Leicester City to play first game since owner's helicopter crash

The game will be an emotional occasion for players who were so close to Vichai Srivaddhanaprabha, thought of by many as a father figure.

Team manager Claude Puel has said the result is not important – what matters is that they honour Mr Srivaddhanaprabha’s memory.

Mr Srivaddhanaprabha was killed in his helicopter just after it left the King Power Stadium last Saturday, along with two of his staff members, Nusara Suknamai and Kaveporn Punpare and pilot Eric Swaffer and his partner Izabela Roza Lechowicz.

During the past week, thousands of flowers have been laid outside the stadium and a book of condolence has been opened to honour the club chairman whose generosity touched the lives of so many in Leicester.

Mr Srivaddhanaprabha bought the club, paid off its debts and fulfilled the dreams of fans by leading them to a Premier League title against the odds.

Season ticketholder Bill Nethercot said: “He’s done a lot for the club, he’s done a lot that people don’t know he’s done as well with regards to the community.”

Cardiff City will host Leicester City with kick-off at 3pm on the same day that Mr Srivaddhanaprabha’s funeral is due to take place in his native Thailand.

In keeping with Thai tradition, the funeral is expected to last a week.

Many Leicester players are due to fly to Thailand to support their chairman’s family after they have finished the game in Cardiff.
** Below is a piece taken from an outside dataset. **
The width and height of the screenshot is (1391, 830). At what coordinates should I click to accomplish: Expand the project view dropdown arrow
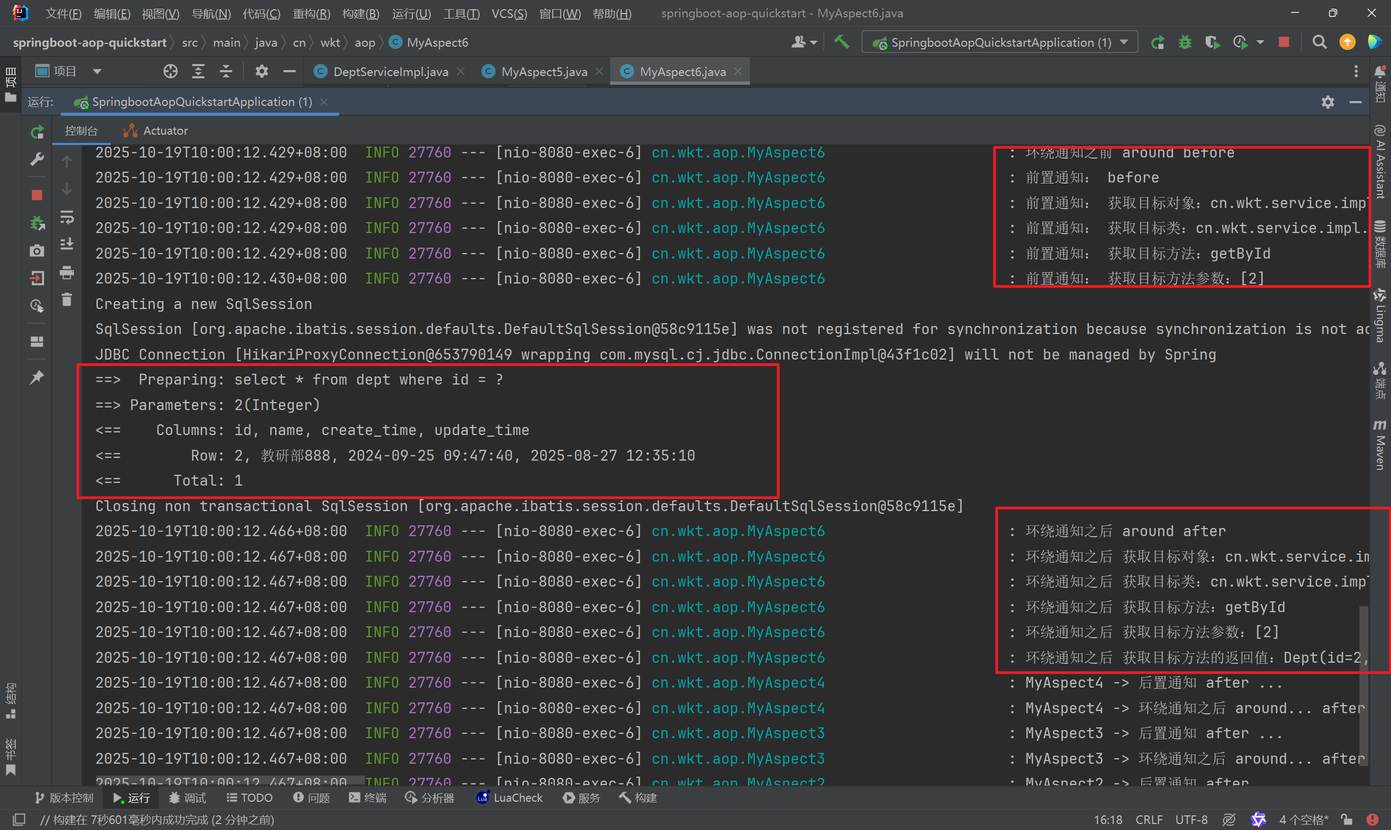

Mr Srivaddhanaprabha’s generosity extended far beyond his football club: he gave £2m to the Leicester Hospitals Charity – the charity’s largest gift. The money is being spent on children’s care and will be used to create a new paediatric intensive care unit.

The chairman of University Hospitals of Leicester NHS Trust Karamjit Singh said Mr Srivaddhanaprabha also gave his time, including inviting ill children and their families into the director’s box to watch games.

He said: “We also had some of the players from the club coming here on his birthday and effectively organising a birthday party.”

Kim Moorman’s daughter Emily, six, has needed hospital treatment every few weeks since she was born prematurely.

Ms Moorman said the money Mr Srivaddhanaprabha put into the service “just means so much”.

“When you’ve got a child who needs help, especially Emily’s had a lot of complications since she’s been little, and for someone just to give the money and you don’t really know that they’re doing that – you know they don’t want any gratitude for it – it just means an awful lot to everybody really.”

Mr Srivaddhanaprabha was awarded an honorary degree by Leicester University in 2016 – the same year the Leicester won the Premier League – in recognition of his work with the club and the city.